(Data extract begins)
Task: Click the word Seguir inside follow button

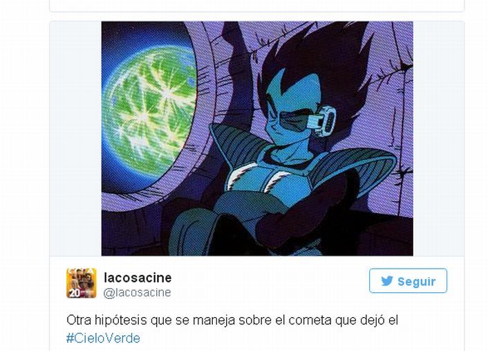Action: coord(416,282)
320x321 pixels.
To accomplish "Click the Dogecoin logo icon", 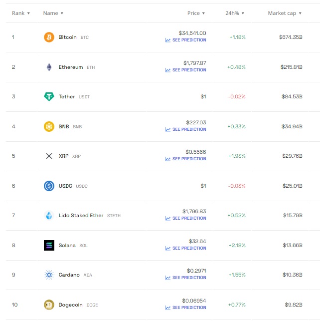I will pos(49,305).
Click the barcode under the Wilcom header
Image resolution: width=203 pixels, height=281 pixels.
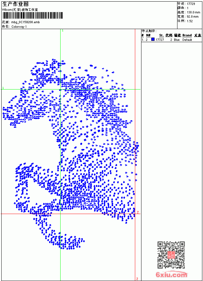32,15
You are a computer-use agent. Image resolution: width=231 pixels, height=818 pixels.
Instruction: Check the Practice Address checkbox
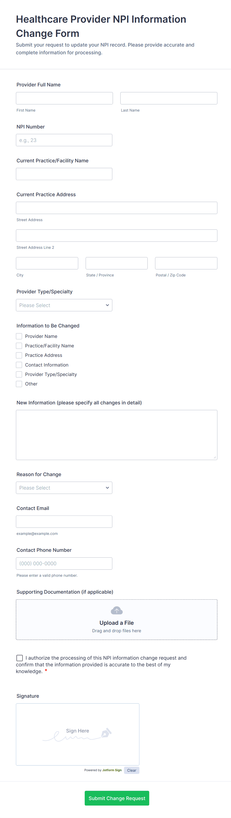(19, 355)
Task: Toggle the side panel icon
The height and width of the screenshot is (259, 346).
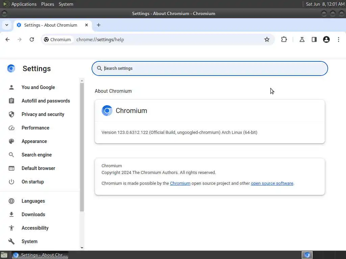Action: (314, 39)
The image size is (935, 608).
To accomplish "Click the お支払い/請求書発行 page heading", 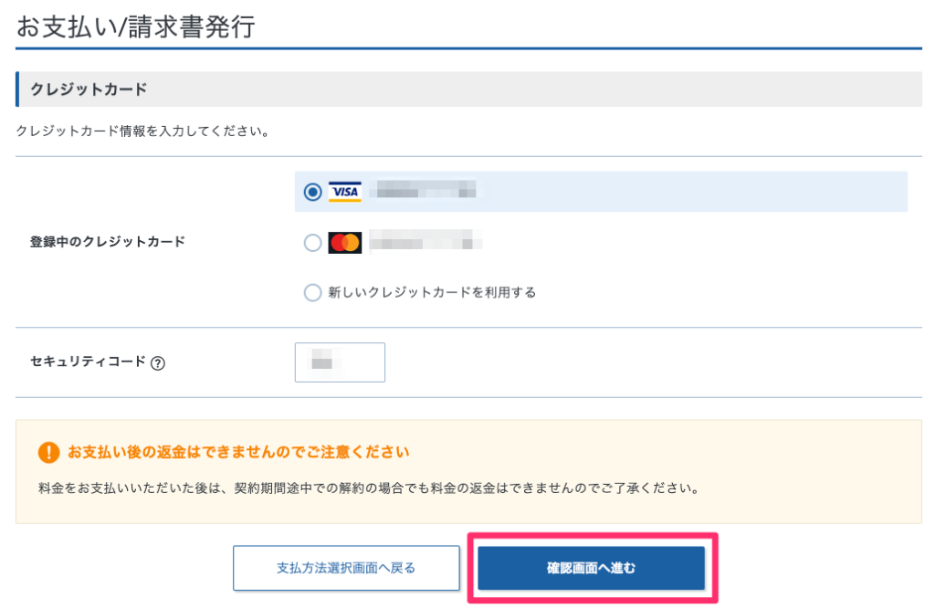I will pos(134,27).
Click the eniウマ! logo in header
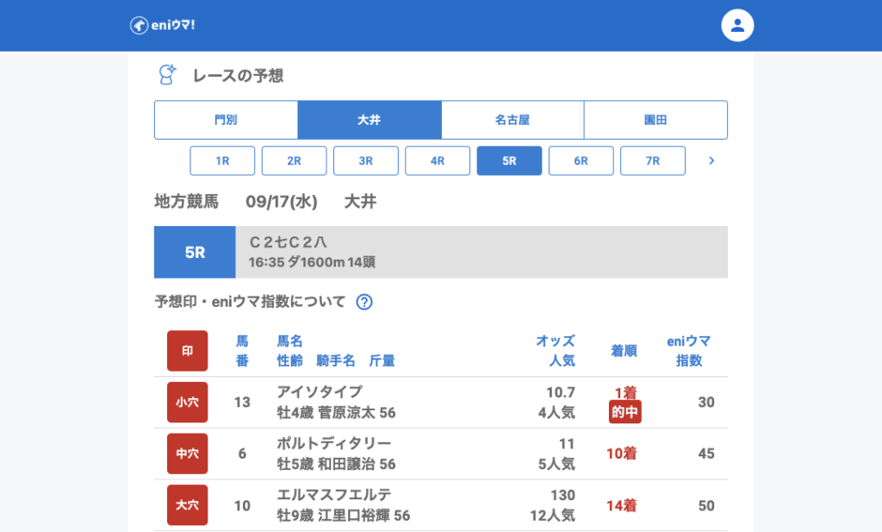The width and height of the screenshot is (882, 532). click(163, 25)
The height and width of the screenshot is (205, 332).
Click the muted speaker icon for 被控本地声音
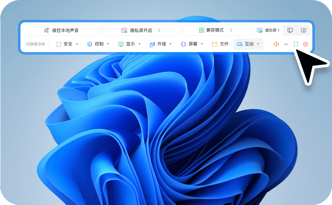46,30
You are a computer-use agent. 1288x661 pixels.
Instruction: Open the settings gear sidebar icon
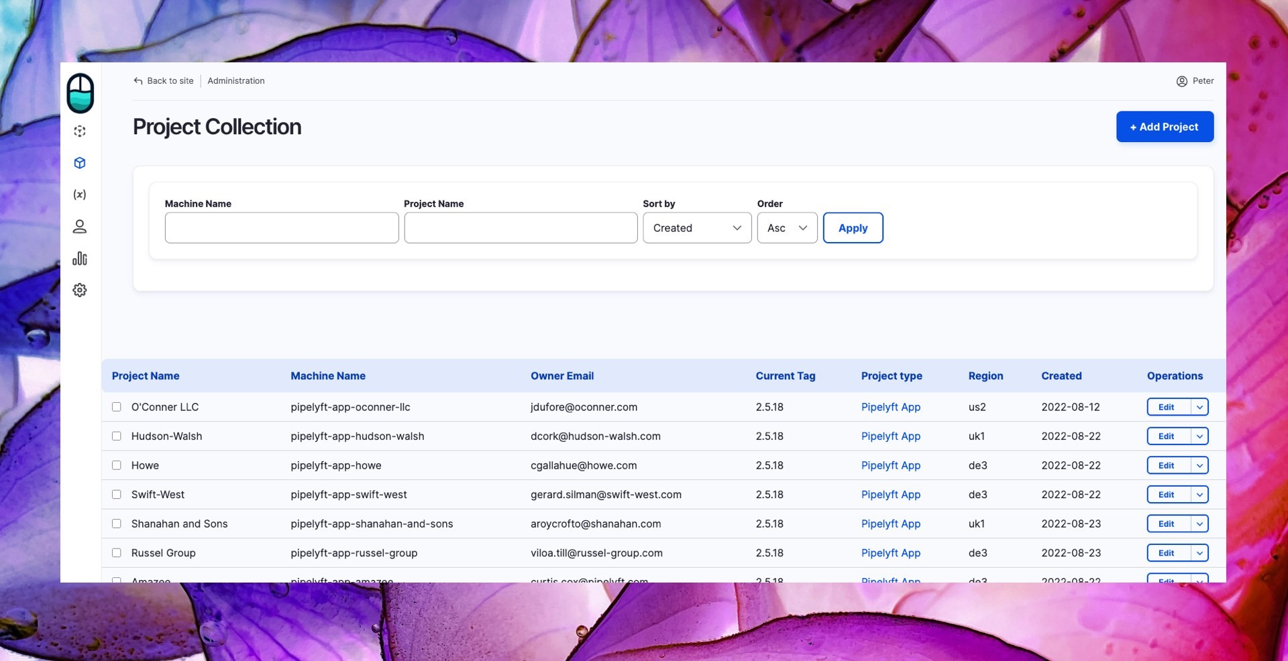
(Data extract ends)
#### Work task:
Your copy should run from the line that has "Click the muted speaker icon for 被控本地声音" through the last line above, exactly, with both ends in and pictures out.

#### Solution:
Click the muted speaker icon for 被控本地声音
46,30
You are a computer-use agent. 1288x661 pixels.
Instruction: Open the settings gear sidebar icon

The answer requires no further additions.